Keller recalls that some new programs were born out of the “outstanding” relationship between YSB and local youth-related governmental agencies. “They would come to us and say, ‘Could you create an in-home program to help parents prevent child abuse,’ and we did,” she says. Another adaptation to changing needs, Keller says, was the evolution of what is now the Stormbreak shelter. A nationwide teen runaway problem in in the ’70s led to federal funding of the shelter for more than a dozen years. As the number of runaways dropped in Centre County, YSB shifted the shelter’s focus to group-home services for girls who faced various challenges.
More recently, as some of Centre County’s towns have grown larger, the organization has added an urban on-the-street outreach program, connecting to kids in downtown State College and Bellefonte with giveaways and written materials. Fisher says that YSB also takes advantage of new technology, connecting to youth and families through the latest social media.
Looking ahead
Christine Bishop, currently director of operations, will move into the CEO’s chair when Fisher retires within the next year. She says she is honored and excited to lead YSB into the next 50 years of service. “Our goal at YSB is always to meet the emerging needs of the children and families in our community,” she says. “I would like to continue our efforts to incorporate evidence-based practices into our array of services, and I dream of a truly mobile office that would allow us to be wherever we are most needed.”
Half a century after Judge Campbell and a small cadre of volunteers launched YSB, the organization has grown and evolved to meet the needs of the local community. Still, YSB’s core mission remains the same: to provide children and youth with opportunities for their best possible future.

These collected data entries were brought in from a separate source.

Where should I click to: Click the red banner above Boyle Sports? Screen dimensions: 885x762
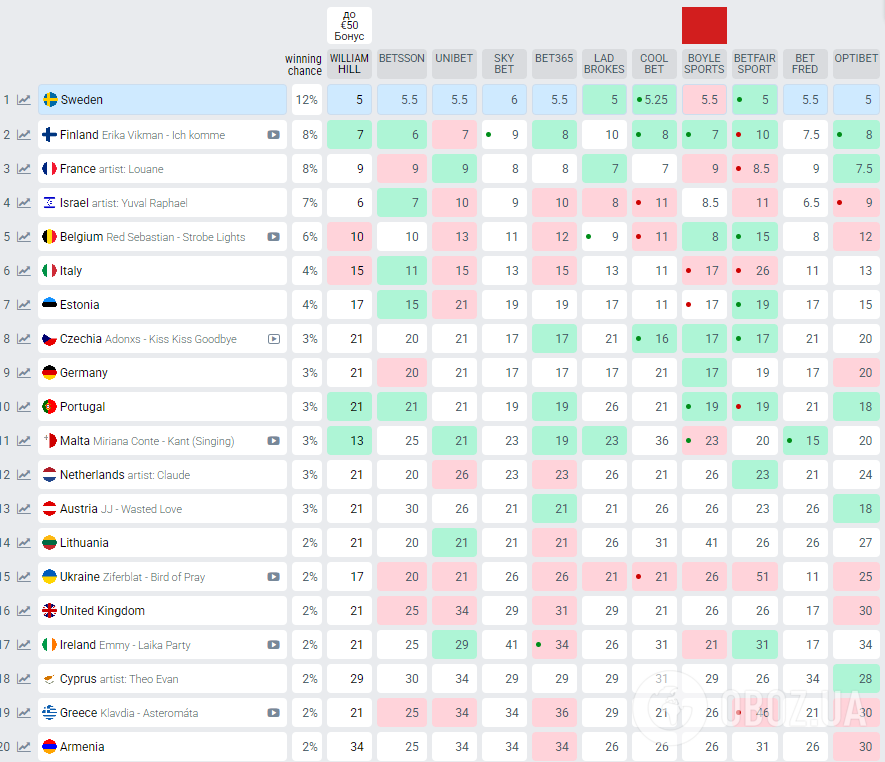(x=704, y=25)
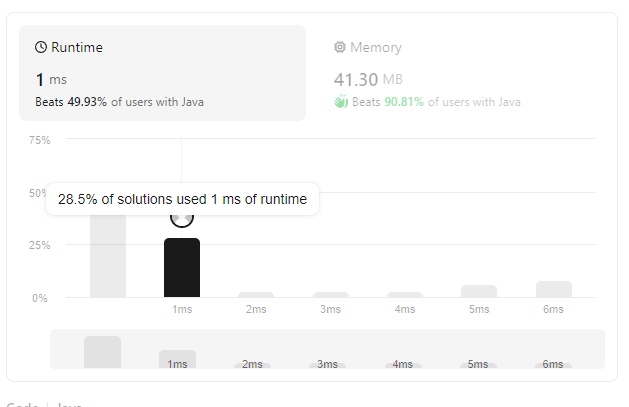This screenshot has width=629, height=407.
Task: Click the 6ms bar in the main chart
Action: coord(553,289)
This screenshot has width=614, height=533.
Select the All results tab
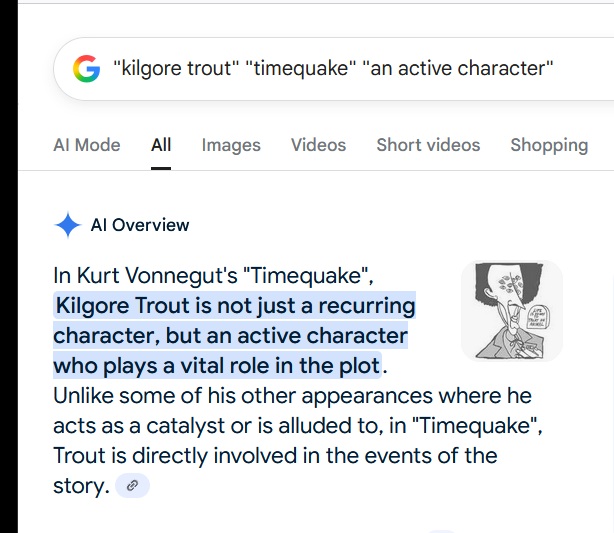click(161, 145)
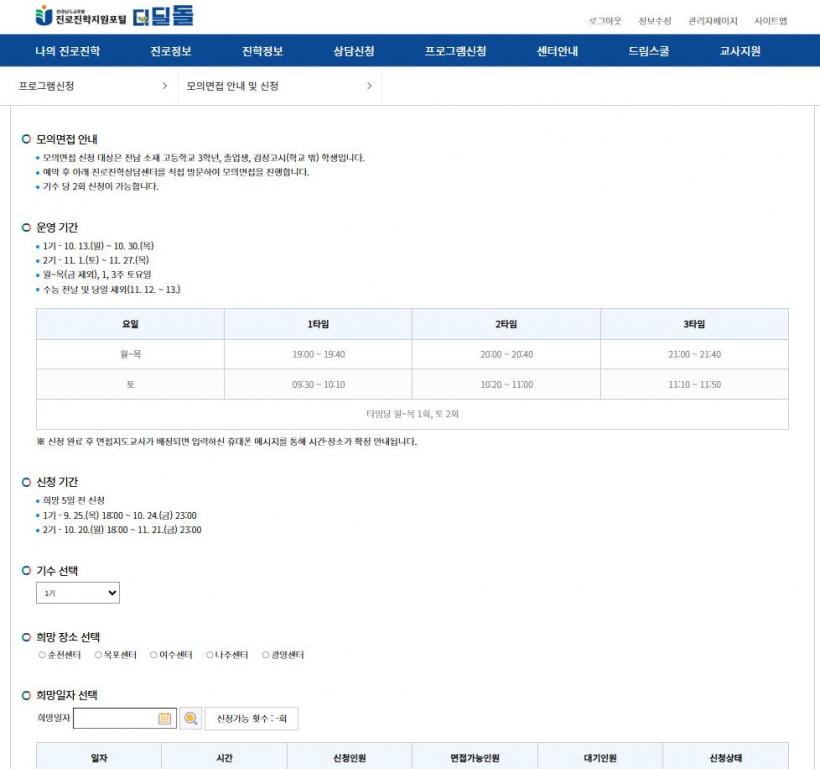Open the 상담신청 menu item
Image resolution: width=820 pixels, height=769 pixels.
click(354, 51)
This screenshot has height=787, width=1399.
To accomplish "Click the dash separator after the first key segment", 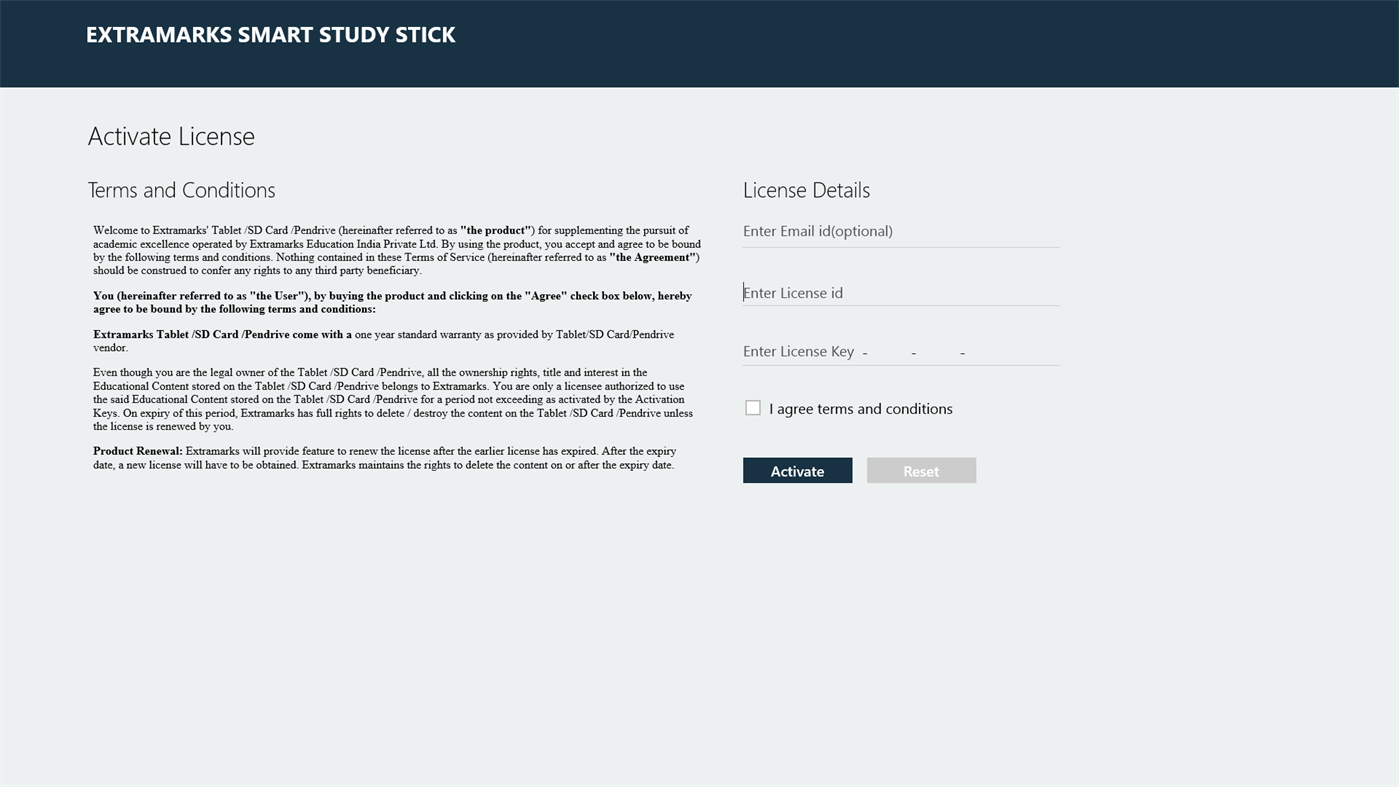I will (x=864, y=351).
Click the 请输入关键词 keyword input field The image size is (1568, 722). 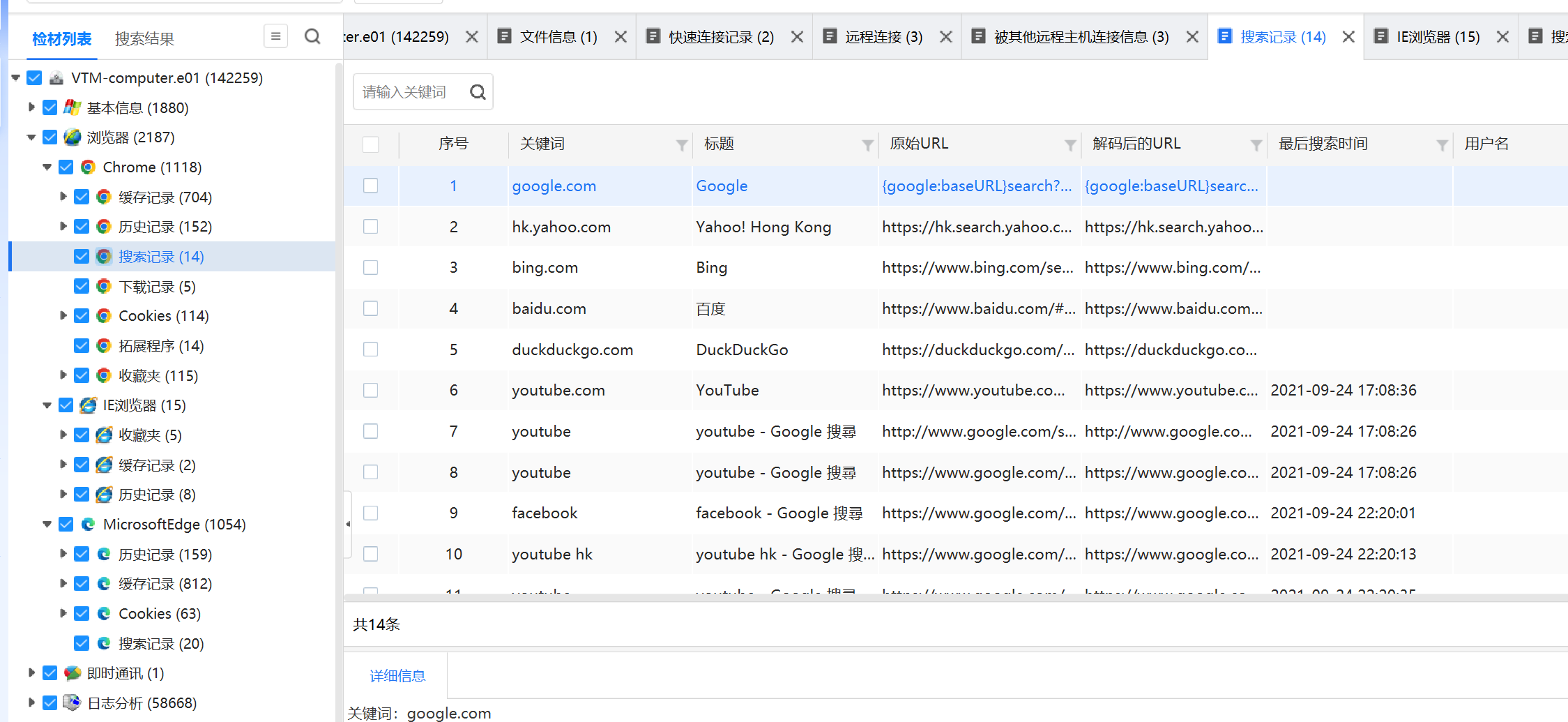pyautogui.click(x=411, y=92)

Valerie Freeman is just one of thousands of YSB clients who have benefitted from those opportunities over the years. Today, she is striving to provide the best possible future for her own daughters. Freeman loves listening to the soundtrack from Hamilton: An American Musical. “One of the main themes is that this guy comes from nothing, and he has this drive never to be satisfied with what he’s been given,” she says. “I like the idea of creating your own future. I’m trying to do better than my parents did.”
Valerie Freeman with daughters Daphne, 7, and Melody, 3.
Tracey M. Dooms is a freelance writer in State College and a special projects editor for Town&Gown.